▶ **Collected data entries**:
--*--
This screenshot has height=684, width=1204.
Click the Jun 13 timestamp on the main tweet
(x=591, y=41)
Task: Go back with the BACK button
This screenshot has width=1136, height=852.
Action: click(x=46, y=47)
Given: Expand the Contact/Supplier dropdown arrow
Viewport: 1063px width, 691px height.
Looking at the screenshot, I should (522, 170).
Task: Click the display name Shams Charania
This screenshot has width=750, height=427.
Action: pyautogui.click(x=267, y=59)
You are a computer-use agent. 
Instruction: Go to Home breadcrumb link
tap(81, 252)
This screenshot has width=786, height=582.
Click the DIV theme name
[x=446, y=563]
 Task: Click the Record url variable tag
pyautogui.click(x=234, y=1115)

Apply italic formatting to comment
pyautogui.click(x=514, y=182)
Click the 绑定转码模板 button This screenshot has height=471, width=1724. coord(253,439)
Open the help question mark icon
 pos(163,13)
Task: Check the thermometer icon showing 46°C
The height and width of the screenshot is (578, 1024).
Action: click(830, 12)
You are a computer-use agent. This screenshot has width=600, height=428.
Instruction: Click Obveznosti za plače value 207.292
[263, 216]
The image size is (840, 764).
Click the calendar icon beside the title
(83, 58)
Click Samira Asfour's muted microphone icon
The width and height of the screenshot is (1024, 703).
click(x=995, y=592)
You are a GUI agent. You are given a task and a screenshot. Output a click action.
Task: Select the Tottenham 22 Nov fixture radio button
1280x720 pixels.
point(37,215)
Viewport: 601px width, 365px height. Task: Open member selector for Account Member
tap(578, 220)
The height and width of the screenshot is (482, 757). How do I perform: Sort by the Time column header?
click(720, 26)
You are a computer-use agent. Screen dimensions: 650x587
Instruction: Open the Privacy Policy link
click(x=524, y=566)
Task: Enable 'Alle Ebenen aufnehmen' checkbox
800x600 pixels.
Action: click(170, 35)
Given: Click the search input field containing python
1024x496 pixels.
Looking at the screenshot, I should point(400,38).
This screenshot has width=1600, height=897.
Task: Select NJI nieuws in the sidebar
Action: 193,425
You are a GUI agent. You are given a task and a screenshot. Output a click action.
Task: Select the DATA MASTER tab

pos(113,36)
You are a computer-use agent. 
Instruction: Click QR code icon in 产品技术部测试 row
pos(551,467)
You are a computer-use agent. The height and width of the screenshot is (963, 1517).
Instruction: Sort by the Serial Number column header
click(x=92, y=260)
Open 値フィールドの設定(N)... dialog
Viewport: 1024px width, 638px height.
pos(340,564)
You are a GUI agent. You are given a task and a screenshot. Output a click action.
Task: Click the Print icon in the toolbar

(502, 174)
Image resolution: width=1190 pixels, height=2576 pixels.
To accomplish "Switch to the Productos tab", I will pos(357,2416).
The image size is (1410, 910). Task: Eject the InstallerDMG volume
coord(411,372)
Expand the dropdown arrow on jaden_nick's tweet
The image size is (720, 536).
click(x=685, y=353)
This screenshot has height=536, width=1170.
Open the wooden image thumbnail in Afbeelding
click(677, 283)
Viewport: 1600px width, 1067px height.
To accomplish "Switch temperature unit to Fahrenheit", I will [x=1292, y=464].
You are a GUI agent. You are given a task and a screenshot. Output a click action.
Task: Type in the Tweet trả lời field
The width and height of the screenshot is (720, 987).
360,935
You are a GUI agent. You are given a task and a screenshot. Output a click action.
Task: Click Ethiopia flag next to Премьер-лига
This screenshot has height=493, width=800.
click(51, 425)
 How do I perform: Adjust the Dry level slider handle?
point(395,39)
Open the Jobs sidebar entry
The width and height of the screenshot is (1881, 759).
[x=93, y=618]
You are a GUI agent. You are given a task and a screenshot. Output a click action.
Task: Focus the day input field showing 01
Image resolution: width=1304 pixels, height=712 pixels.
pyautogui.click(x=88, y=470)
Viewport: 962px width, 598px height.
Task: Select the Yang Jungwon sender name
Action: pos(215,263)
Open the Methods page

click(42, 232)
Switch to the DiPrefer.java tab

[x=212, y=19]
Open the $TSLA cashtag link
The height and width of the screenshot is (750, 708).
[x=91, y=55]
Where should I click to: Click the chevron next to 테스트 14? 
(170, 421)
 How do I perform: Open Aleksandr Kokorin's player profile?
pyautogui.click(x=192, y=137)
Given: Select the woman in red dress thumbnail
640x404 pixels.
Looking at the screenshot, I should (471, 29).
--*--
▶ **Exercise objective**: Transcribe each record exactly as it is written above.

▶ **Response for this exercise**:
This screenshot has height=684, width=1204.
Click the Jun 13 timestamp on the main tweet
(x=591, y=41)
Task: Go back with the BACK button
This screenshot has width=1136, height=852.
Action: click(x=46, y=47)
Given: Expand the Contact/Supplier dropdown arrow
Viewport: 1063px width, 691px height.
Looking at the screenshot, I should (522, 170).
Task: Click the display name Shams Charania
This screenshot has width=750, height=427.
Action: pyautogui.click(x=267, y=59)
You are a computer-use agent. 
Instruction: Go to Home breadcrumb link
tap(81, 252)
This screenshot has width=786, height=582.
Click the DIV theme name
[x=446, y=563]
 Task: Click the Record url variable tag
pyautogui.click(x=234, y=1115)

Apply italic formatting to comment
pyautogui.click(x=514, y=182)
Click the 绑定转码模板 button This screenshot has height=471, width=1724. coord(253,439)
Open the help question mark icon
 pos(163,13)
Task: Check the thermometer icon showing 46°C
The height and width of the screenshot is (578, 1024).
Action: click(830, 12)
You are a computer-use agent. This screenshot has width=600, height=428.
Instruction: Click Obveznosti za plače value 207.292
[263, 216]
The image size is (840, 764).
Click the calendar icon beside the title
(83, 58)
Click Samira Asfour's muted microphone icon
The width and height of the screenshot is (1024, 703).
click(x=995, y=592)
You are a GUI agent. You are given a task and a screenshot. Output a click action.
Task: Select the Tottenham 22 Nov fixture radio button
1280x720 pixels.
point(37,215)
Viewport: 601px width, 365px height. Task: Open member selector for Account Member
tap(578, 220)
The height and width of the screenshot is (482, 757). How do I perform: Sort by the Time column header?
click(720, 26)
You are a computer-use agent. Screen dimensions: 650x587
Instruction: Open the Privacy Policy link
click(x=524, y=566)
Task: Enable 'Alle Ebenen aufnehmen' checkbox
800x600 pixels.
Action: click(170, 35)
Given: Click the search input field containing python
1024x496 pixels.
Looking at the screenshot, I should point(400,38).
This screenshot has width=1600, height=897.
Task: Select NJI nieuws in the sidebar
Action: 193,425
You are a GUI agent. You are given a task and a screenshot. Output a click action.
Task: Select the DATA MASTER tab

pos(113,36)
You are a computer-use agent. 
Instruction: Click QR code icon in 产品技术部测试 row
pos(551,467)
You are a computer-use agent. The height and width of the screenshot is (963, 1517).
Instruction: Sort by the Serial Number column header
click(x=92, y=260)
Open 値フィールドの設定(N)... dialog
Viewport: 1024px width, 638px height.
pos(340,564)
You are a GUI agent. You are given a task and a screenshot. Output a click action.
Task: Click the Print icon in the toolbar

(502, 174)
Image resolution: width=1190 pixels, height=2576 pixels.
To accomplish "Switch to the Productos tab", I will pos(357,2416).
The image size is (1410, 910). Task: Eject the InstallerDMG volume
coord(411,372)
Expand the dropdown arrow on jaden_nick's tweet
The image size is (720, 536).
click(x=685, y=353)
This screenshot has height=536, width=1170.
Open the wooden image thumbnail in Afbeelding
click(677, 283)
Viewport: 1600px width, 1067px height.
To accomplish "Switch temperature unit to Fahrenheit", I will [x=1292, y=464].
You are a GUI agent. You are given a task and a screenshot. Output a click action.
Task: Type in the Tweet trả lời field
The width and height of the screenshot is (720, 987).
360,935
You are a GUI agent. You are given a task and a screenshot. Output a click action.
Task: Click Ethiopia flag next to Премьер-лига
This screenshot has height=493, width=800.
click(51, 425)
 How do I perform: Adjust the Dry level slider handle?
point(395,39)
Open the Jobs sidebar entry
The width and height of the screenshot is (1881, 759).
[x=93, y=618]
You are a GUI agent. You are given a task and a screenshot. Output a click action.
Task: Focus the day input field showing 01
Image resolution: width=1304 pixels, height=712 pixels.
pyautogui.click(x=88, y=470)
Viewport: 962px width, 598px height.
Task: Select the Yang Jungwon sender name
Action: pos(215,263)
Open the Methods page

click(42, 232)
Switch to the DiPrefer.java tab

[x=212, y=19]
Open the $TSLA cashtag link
The height and width of the screenshot is (750, 708).
[x=91, y=55]
Where should I click to: Click the chevron next to 테스트 14? 
(170, 421)
 How do I perform: Open Aleksandr Kokorin's player profile?
pyautogui.click(x=192, y=137)
Given: Select the woman in red dress thumbnail
640x404 pixels.
Looking at the screenshot, I should (471, 29).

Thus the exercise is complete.